Bankrupt, they regroup and take off for the boondocks. No one really understands why Shinichi, who has a college degree, is with the troupe, since he doesn’t act. The subtitles rather misleadingly call him a “director,” but he is really a prop man and stage manager, as much as any such troupe can be managed. The real “director” is of course Mr. Yamamura, who plays the classic roles, while his two daughters play the female roles, and a son-in-law plays heroic roles, with a handful of others  fill out the company. The actors all know their roles from hundreds of wildly abridged and exaggerated performances, sometimes even mixing up the plays in mid performance. The very idea of a director is foreign to them.

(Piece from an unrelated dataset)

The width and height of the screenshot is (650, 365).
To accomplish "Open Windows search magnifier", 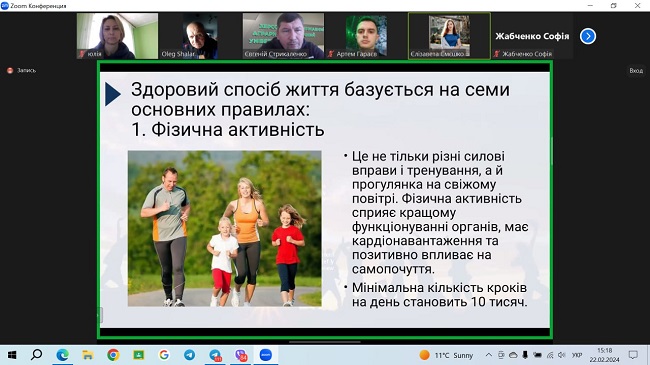I will [36, 355].
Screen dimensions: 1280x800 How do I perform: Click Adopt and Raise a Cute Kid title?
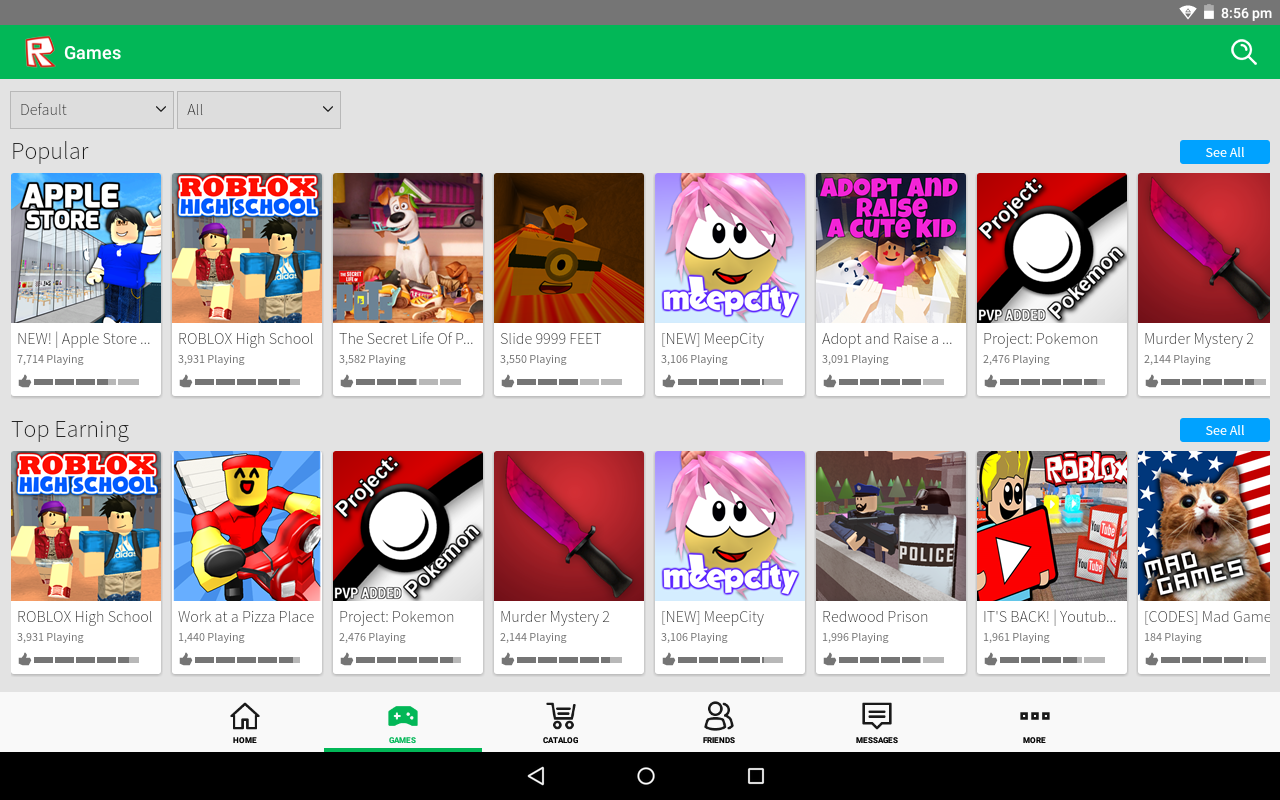coord(886,339)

Only when we reach the countryside do we understand that Shinichi is in love with vlcsnap-2018-06-20-18h15m30s420the eldest daughter, unfortunately also the one who is married. Meanwhile, the younger daughter Chigusa is in love with Shinichi, so much so that she even encourages her sister to sleep with him if that is what it takes to keep him around.

In the rural backwater, where almost no modern entertainment reaches, they find themselves treated like heroes. The crowds flock to the tent, the village girls throw flowers at the hero, the men whoop at the dancers and cheer the plays, and the single men in the company find lots of women of all ages willing to sleep with them. Just how remote the town is can be seen by the old woman who mixes up a dark brown concoction from “women’s herbs” and sells it to the audience as Coca-Cola.

There are the expected set of young rubes who try to catch the women undressing through holes in the tent and generally act as the yahoos you might expect, including an attempted rape of one of the actresses, so it is not all sweetness and light. But it is nevertheless often very funny, even though Shinichi’s love problem is taken quite seriously.

This is one of the director Shohei Imamura’s earliest movies, but it introduces themes and attitudes that would show up throughout much of his work, especially a particularly earthy yet non-exploitative approach to sex.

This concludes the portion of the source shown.